After all, I didn’t drop out of school because I was bad at talking. I dropped out because I was bad at thinking. The folks in charge spoke to my parents and me, but mostly them, and decided I would be better off using my strength, which is actually my strength, to be more, I think the word they used was conductive, to the district. That was alright by me. I didn’t much like being in school anyway. I know I’m not smart, but I didn’t like being reminded every day.
The guys at my job are a little quiet for me, but it’s OK; I wouldn’t be able to hear them over all the noise anyway. I like the job overall. I’m happy. My family’s happy, and that makes me even happier. I like making them happy, though I really like making anyone happy. Really, I’m just proud I was able to follow my parents’ wishes to make a proper living. They want me to do that and not follow in their footsteps.
You see, my parents made all of their money through drugs. They have a huge business working through it. Strangely enough, they don’t actually take drugs much. Or, well, alcohol, cigarettes, and marijuana don’t count, right? Those aren’t their main products, so I don’t think so.
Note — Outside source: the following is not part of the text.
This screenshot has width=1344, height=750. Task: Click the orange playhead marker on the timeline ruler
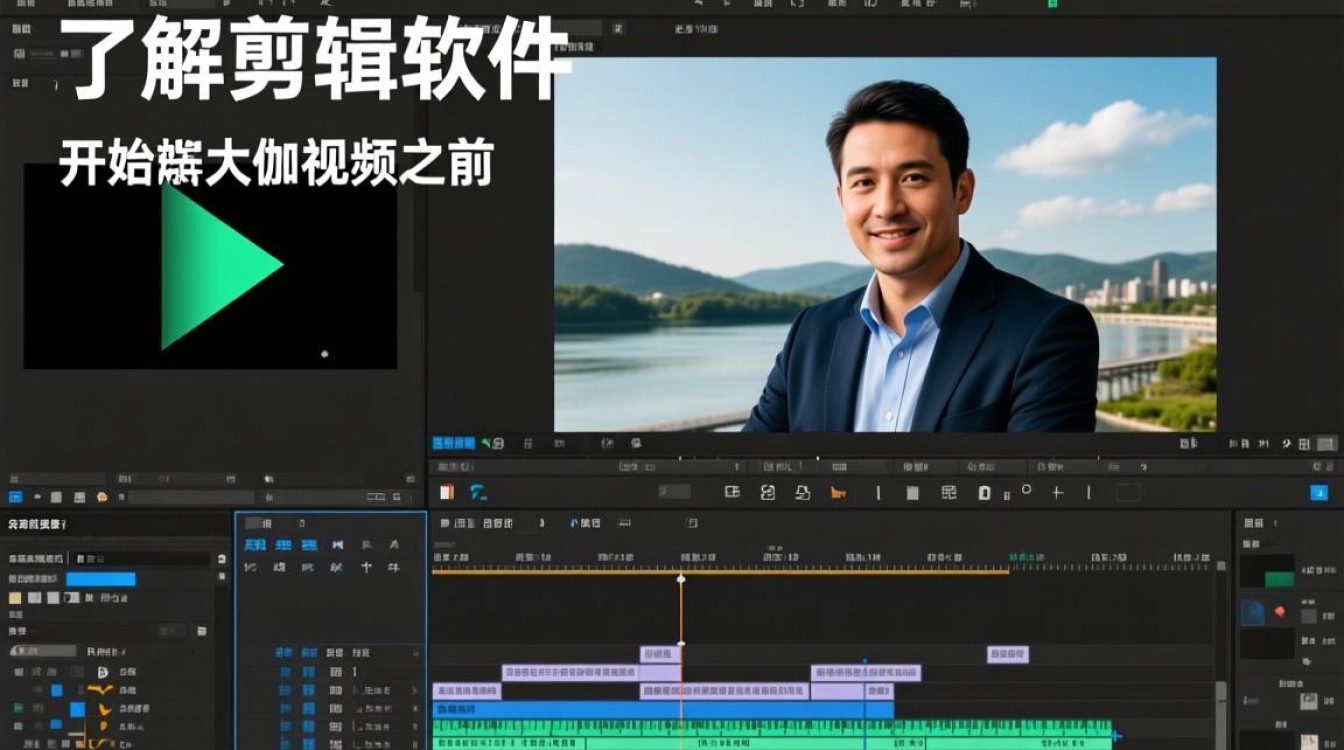point(682,577)
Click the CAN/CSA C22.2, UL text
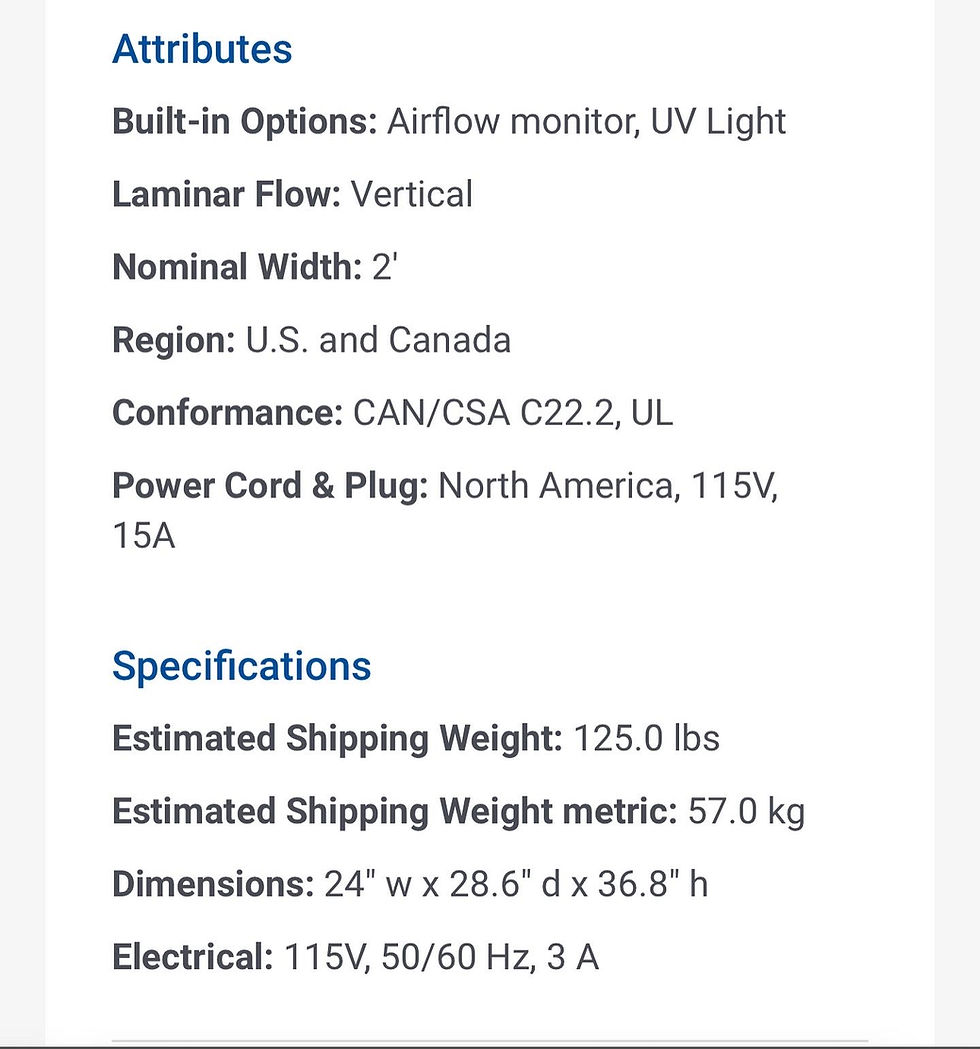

The only way they grew addicted to the hard stuff was with their time. They’ve spent so much time on their business that they’ve barely had time for us. Sometimes I think they love the business more than us, which is why they named us what they did, as a thank you to the goods. But then I tell myself to stop thinking. Nothing good comes from it. Funny story, by the way. My parents say they wanted to name me after cocaine, which makes them their most money, but couldn’t think of a good name. “Cock” obviously wouldn’t work, so they chose “Jack,” the closest one they could think of. Funny how I’m now a lumberjack right?
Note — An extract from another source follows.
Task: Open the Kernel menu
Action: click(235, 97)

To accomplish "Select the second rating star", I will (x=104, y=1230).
Anyway, all of their drug money let us live a nice rich life. Our house is so huge, sometimes I can’t believe only 6 people live there. That’s my parents, me, and three siblings by the way. We never have to worry about clothing or food, which makes me think the drug business is the best one to go into. But my parents say no. They say to stay away from everything that has to do with them. Too dangerous, they say. Well, OK. They’re smarter than me and have done this their whole lives, so I believe them. Sometime I’m curious, but their word is final. No drugs for me. I know you might not believe me, but I’ve never touched any of it. None of us kids have.
Well, that’s not exactly true. If anyone asks, that’s what you tell them, OK? Promise me. Because if word gets out, my parents will be really mad. And I don’t want them to get mad. Because if they get mad, MJ will get mad. And she’ll get mad because I lied to her and spilled her secret. Do you understand? I promised her I wouldn’t tell anyone I saw her leaving the house with one of Ma and Pa’s bottles under her sweatshirt and one of those cigarette boxes sticking out of her pants, but now you know. So don’t go telling anyone, because that will be really bad.
If you’re worried about MJ, then don’t be. I’m her older brother, so I’ll deal with her. I care for her and want her to be safe, so don’t you worry. Don’t even think about what I said anymore, actually. This is what my parents meant when they said I talk too much, so I’ve really got to stop. Just promise me you won’t go yapping away about this, OK? Otherwise, you’ll bring trouble, and I’ll have to deal with the contemplations.